» Work required:
Under this line sits a listing. Repeat exactly and only its lines from the one holding "459x787 pixels. How" through the one holding "This screenshot has width=213, height=190."; skip pictures.

===== Supplied records

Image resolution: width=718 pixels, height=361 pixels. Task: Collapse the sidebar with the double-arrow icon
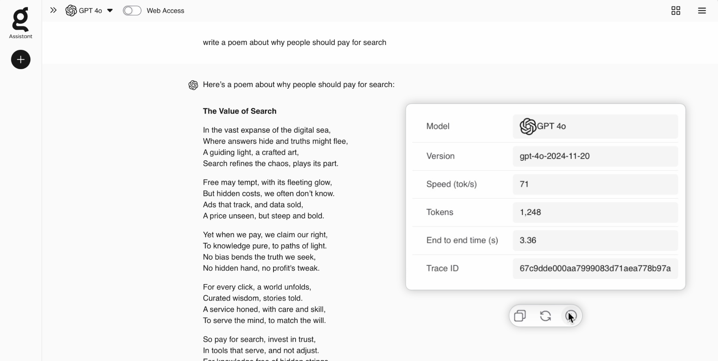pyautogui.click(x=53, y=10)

==========
===== Supplied records

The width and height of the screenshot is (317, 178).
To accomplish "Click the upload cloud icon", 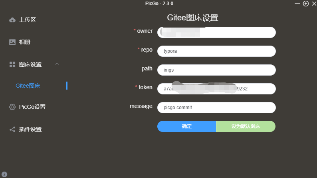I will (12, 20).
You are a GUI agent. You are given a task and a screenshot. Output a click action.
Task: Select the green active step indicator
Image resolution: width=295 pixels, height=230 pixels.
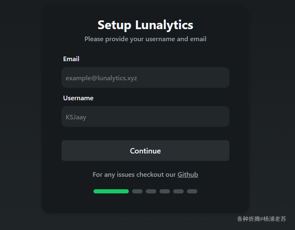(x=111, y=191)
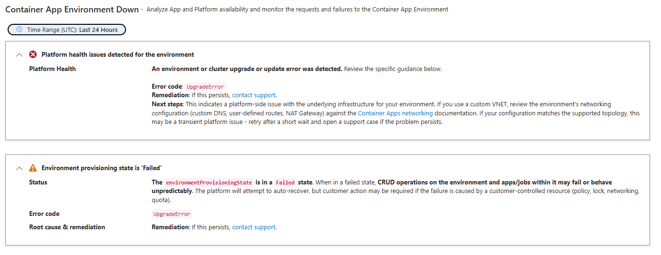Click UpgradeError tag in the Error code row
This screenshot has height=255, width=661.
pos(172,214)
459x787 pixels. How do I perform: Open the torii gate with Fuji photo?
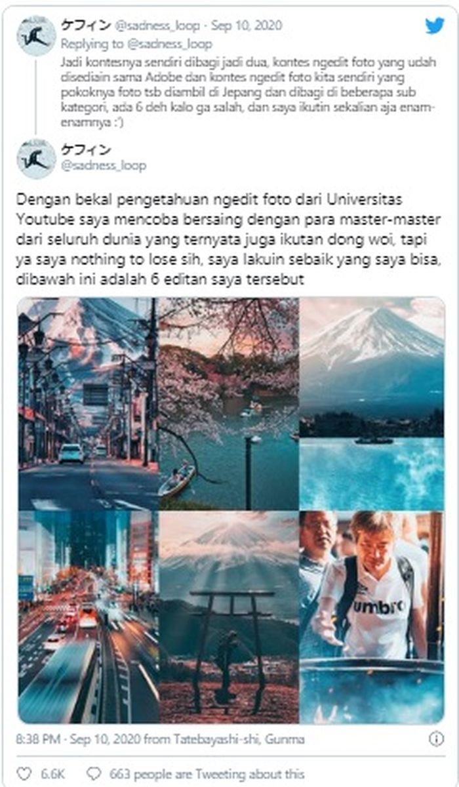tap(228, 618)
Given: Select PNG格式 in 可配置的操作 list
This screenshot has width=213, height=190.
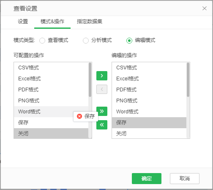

==========
===== Supplied records

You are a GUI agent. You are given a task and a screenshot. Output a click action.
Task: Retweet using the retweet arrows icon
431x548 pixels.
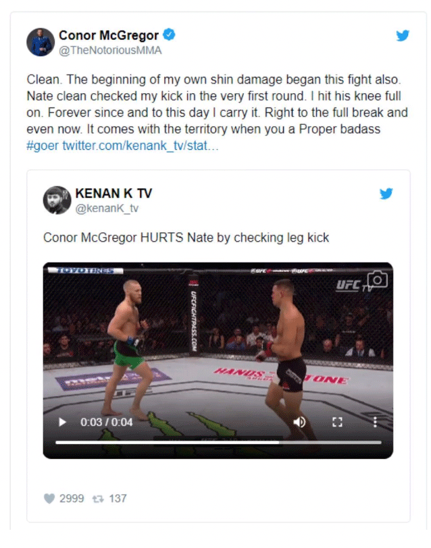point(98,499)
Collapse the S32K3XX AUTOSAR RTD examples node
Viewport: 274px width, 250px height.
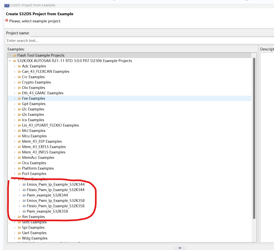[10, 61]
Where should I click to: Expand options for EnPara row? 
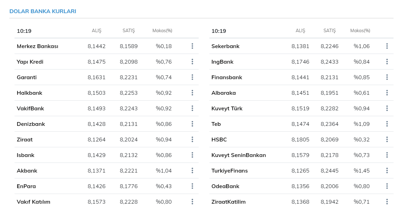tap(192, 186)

==========

» Output of the task:
459x787 pixels. How do I perform: Open the torii gate with Fuji photo?
tap(228, 618)
Given: Select PNG格式 in 可配置的操作 list
This screenshot has width=213, height=190.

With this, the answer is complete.